**Teks yang Diberikan**
════

Terbitnya Peraturan Mahkamah Agung (Perma) No.1 Tahun 2016 tentang Prosedur Mediasi di Pengadilan, belum banyak diketahui oleh kalangan advokat dan hakim. Sebut saja Jerry, advokat ini mengatakan belum mengetahui mengenai terbitnya Perma tersebut.
"Belum tahu ada Perma terbaru. Kalau beda mengenai jangka waktu menurut saya tidak masalah mau 30 atau 40 hari, karena percuma saja, ya kalau niat mau damai ya damai saja," kata Jerry kepadahukumonline, Senin (15/2), di Pengadilan Negeri Jakarta Selatan.
Selain itu, menurutnya, Perma Mediasi terbaru tidak akan mempengaruhi kasus dan tidak memberikan dampak apapun karena ketika sebuah perkara sudah masuk ke pengadilan maka biasanya para pihak sudah menghendaki untuk masuk ke pokok perkara.

════

**Data Mentah**
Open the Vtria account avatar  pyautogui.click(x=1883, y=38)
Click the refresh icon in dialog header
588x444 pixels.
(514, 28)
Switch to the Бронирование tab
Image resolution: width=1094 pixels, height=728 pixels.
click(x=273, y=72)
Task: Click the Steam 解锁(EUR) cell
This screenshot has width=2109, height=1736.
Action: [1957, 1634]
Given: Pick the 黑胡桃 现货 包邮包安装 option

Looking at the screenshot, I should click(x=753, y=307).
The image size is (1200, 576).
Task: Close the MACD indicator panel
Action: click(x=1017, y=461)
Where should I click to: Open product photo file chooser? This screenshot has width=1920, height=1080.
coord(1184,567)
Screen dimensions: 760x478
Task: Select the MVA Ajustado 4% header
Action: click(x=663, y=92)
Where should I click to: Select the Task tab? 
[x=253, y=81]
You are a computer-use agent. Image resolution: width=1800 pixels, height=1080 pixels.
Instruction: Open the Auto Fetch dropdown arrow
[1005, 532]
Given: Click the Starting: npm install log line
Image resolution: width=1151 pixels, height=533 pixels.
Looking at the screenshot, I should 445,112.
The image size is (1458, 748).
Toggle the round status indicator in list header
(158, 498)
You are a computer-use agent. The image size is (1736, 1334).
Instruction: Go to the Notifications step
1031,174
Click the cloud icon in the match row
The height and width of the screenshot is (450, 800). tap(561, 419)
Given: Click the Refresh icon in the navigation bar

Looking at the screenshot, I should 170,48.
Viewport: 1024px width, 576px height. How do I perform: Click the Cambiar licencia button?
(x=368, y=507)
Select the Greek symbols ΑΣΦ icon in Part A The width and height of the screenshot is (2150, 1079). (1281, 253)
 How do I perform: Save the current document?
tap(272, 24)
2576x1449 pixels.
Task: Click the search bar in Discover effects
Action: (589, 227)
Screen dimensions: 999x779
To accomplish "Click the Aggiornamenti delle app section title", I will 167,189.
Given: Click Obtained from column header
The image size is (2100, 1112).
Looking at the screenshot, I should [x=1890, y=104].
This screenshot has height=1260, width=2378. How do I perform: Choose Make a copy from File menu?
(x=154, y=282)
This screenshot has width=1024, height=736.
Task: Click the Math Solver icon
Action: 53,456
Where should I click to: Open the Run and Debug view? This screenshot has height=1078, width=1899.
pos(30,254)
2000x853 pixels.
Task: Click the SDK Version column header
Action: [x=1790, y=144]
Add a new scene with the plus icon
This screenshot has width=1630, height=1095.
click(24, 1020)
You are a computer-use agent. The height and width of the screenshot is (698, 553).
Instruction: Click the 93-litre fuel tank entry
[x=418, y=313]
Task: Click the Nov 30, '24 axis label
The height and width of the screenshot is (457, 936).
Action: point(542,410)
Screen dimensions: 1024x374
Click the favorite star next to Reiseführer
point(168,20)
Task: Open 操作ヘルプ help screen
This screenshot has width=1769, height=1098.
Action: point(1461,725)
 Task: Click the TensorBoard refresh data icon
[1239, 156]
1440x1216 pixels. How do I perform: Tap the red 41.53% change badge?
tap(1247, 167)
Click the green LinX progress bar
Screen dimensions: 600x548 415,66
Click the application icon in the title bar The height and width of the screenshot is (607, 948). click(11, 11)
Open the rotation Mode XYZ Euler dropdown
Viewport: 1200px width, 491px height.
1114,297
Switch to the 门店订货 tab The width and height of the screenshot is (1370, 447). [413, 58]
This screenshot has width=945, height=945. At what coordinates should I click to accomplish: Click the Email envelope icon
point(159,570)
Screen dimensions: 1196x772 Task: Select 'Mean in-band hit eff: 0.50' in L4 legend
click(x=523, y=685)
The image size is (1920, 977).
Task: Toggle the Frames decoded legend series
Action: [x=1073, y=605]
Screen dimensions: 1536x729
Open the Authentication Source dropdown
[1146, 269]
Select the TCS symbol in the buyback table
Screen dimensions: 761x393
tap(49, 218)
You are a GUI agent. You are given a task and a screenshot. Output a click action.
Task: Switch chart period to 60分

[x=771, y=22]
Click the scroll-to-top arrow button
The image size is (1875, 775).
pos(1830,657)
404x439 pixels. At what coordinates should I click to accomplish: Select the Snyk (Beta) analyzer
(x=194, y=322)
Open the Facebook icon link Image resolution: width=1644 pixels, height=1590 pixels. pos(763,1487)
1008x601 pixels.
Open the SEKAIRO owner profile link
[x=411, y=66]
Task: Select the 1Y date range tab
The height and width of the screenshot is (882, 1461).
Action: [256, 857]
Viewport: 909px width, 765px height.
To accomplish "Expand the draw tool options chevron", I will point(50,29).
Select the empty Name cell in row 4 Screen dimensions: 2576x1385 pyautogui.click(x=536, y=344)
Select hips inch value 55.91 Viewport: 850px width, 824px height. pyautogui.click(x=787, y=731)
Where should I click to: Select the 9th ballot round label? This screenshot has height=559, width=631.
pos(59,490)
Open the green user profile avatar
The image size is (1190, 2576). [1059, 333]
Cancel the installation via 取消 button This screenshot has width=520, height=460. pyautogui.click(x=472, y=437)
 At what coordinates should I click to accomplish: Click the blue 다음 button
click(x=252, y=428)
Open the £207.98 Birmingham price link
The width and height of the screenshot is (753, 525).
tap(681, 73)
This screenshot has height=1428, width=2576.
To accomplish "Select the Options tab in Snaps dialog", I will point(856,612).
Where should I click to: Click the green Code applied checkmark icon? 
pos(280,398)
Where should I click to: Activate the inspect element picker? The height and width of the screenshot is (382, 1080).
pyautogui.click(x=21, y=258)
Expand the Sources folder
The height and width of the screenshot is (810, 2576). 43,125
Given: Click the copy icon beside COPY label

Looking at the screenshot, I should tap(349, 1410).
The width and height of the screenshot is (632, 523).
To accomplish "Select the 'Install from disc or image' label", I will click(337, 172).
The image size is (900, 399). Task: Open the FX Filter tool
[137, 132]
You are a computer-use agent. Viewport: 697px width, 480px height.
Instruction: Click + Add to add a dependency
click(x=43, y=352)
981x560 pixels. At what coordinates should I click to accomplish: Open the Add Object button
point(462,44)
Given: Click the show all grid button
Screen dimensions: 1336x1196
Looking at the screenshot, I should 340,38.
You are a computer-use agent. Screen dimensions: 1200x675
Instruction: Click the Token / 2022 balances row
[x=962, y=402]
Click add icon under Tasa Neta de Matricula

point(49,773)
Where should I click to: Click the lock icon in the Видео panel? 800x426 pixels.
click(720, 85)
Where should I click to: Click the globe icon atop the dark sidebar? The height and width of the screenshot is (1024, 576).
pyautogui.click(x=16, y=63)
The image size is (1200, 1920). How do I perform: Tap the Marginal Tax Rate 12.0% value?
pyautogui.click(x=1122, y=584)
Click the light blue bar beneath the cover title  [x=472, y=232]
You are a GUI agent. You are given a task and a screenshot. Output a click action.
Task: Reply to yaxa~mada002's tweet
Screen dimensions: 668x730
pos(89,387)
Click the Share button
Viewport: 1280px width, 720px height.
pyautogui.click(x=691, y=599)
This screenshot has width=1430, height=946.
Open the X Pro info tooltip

════

**Yang Perlu Dikerjakan**
A. Tuliskan kembali tanpa perubahan bagian teks tentang Perma Mediasi di atas, mulai dari "Terbitnya Peraturan Mahkamah" terus ke bawah sampai "terbitnya Perma tersebut.".
B. Ringkaslah teks tentang Perma Mediasi dalam dua kalimat.
C. Tuliskan lanjutan teks berita tentang Perma Mediasi, dimulai setelah kalimat terakhirnya.

**Jawaban Tiap Tugas**
A.
Terbitnya Peraturan Mahkamah Agung (Perma) No.1 Tahun 2016 tentang Prosedur Mediasi di Pengadilan, belum banyak diketahui oleh kalangan advokat dan hakim. Sebut saja Jerry, advokat ini mengatakan belum mengetahui mengenai terbitnya Perma tersebut.

B. Perma No. 1 Tahun 2016 tentang Prosedur Mediasi di Pengadilan belum banyak diketahui kalangan advokat dan hakim, termasuk seorang advokat, Jerry, yang mengaku belum tahu tentang terbitnya peraturan itu. Menurut Jerry, perbedaan jangka waktu mediasi tidak menjadi masalah, dan Perma tersebut tidak akan berdampak pada perkara karena para pihak yang perkaranya sudah masuk ke pengadilan biasanya ingin masuk ke pokok perkara.

C.
"Tapi biasanya kalau sudah masuk ke pengadilan inginnya masuk ke pokok perkara. Dan jarang sekali yang berhasil di mediasi, hanya sebagian kecil yang berhasil. Lagi pula ada juga kasus yang selesai tidak dimediasi, mereka damai di tahap replik atau duplik misalnya. Jadi tidak masalah. Tidak terlalu berpengaruh," tambahnya.
Advokat Tumpak Tampubolon juga belum mengetahui secara jelas mengenai terbitnya Perma tersebut. Dia hanya tahu ada konsepnya, namun tidak mengetahui sudah keluar Perma-nya. Namun, menurutnya, jarang mediasi yang berhasil dan hanya formalitas saja. Sehingga, dibutuhkan perbaikan tidak hanya perbaikan regulasi tetapi juga perbaikan teknis.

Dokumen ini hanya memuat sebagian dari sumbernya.